These three botanical remedies, used alone or in combination, have been found beneficial in treating benign prostatic hyperplasia (BPH), or enlarged prostate, a condition present in 50 percent of men by age 60. Men should have a prostatic exam and prostate specific antigen (PSA) blood test to rule out cancer prior to using any of the herbs mentioned below.
Saw palmetto (Serenoa repens)
This North American plant, native to sand dunes along the southern Atlantic coast, inhibits the conversion of testosterone to dihydrotestosterone (DHT), which is thought to enlarge the prostate. Several studies have reported saw palmetto to be comparable to pharmaceuticals in treating BPH.
Use with caution if you are receiving alpha-adrenergic blockers or finasteride for BPH treatment. Contrary to earlier belief, studies now show that consuming saw palmetto does not effect one’s PSA test results.

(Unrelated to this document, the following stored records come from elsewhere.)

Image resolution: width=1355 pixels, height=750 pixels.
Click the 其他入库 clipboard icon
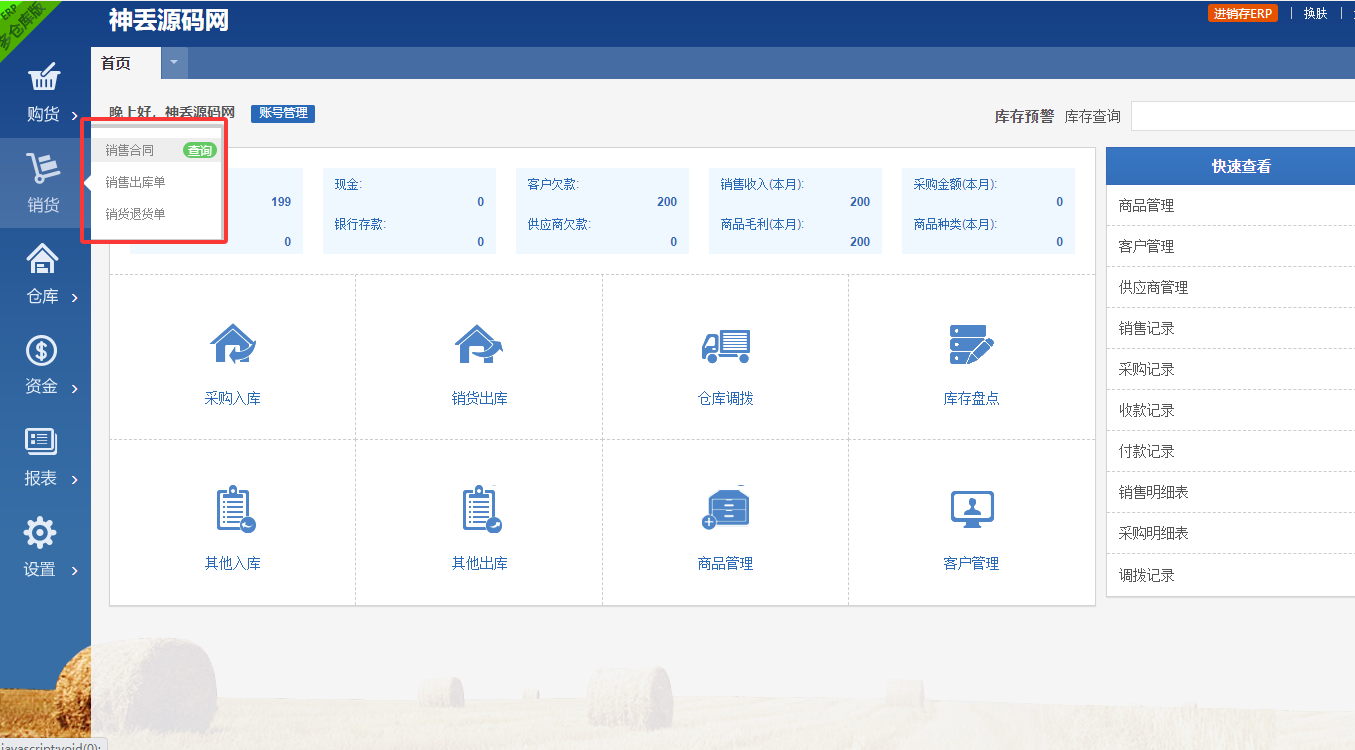tap(234, 509)
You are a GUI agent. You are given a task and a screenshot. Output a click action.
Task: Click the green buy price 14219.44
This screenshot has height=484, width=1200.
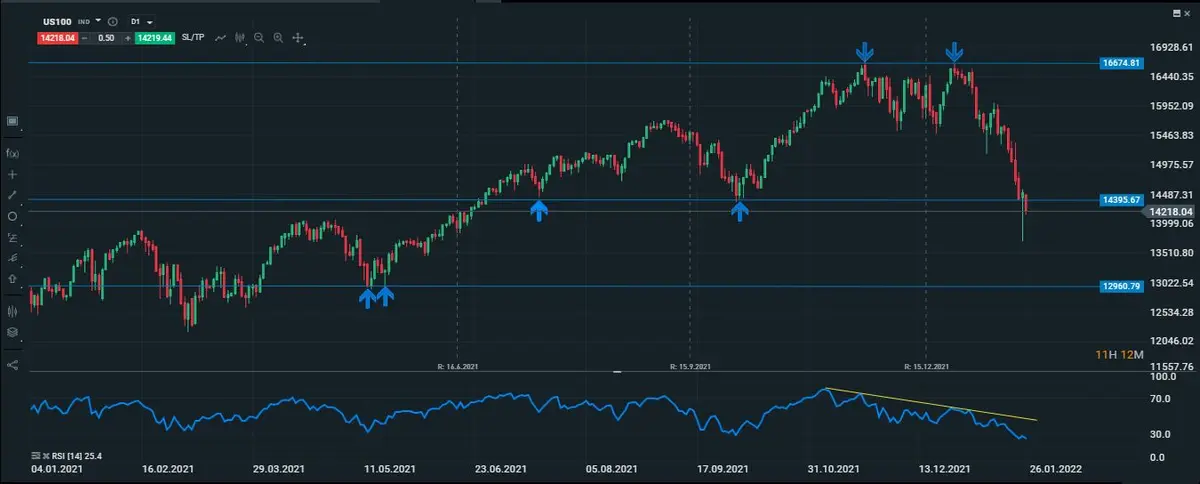(x=154, y=38)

Take 160 mg twice daily, standardized to 80-90 percent fatty acids and sterols per dose.
Pygeum (Pygeum africanum)
Commonly called the African plum tree, pygeum is an evergreen tree native to northern Africa. Studies indicate that pygeum bark extract reduces the hormone prolactin, thus reducing cholesterol and testosterone uptake and accumulation in the prostate, which can lead to cell mutation. Studies have also shown pygeum to significantly increase urine flow, decrease residual urine, and even improve sexual performance.
Use with caution if you are receiving alpha-adrenergic blockers or finasteride for BPH treatment.
Take 50-100 mg twice daily, standardized to 12-13 percent phytosterols per dose.
Stinging nettle root
Found in temperate climates around the world, stinging nettle in root extract form is believed to inhibit cytosolic androgen receptors within prostatic tissues, which could otherwise lead to cell mutation when those receptors are activated.
Consult with your doctor before use to determine the effect stinging nettles can have on any medications you are taking.
Take 250 mg 1-3 times daily, standardized to contain 1-2 percent plant silica per dose.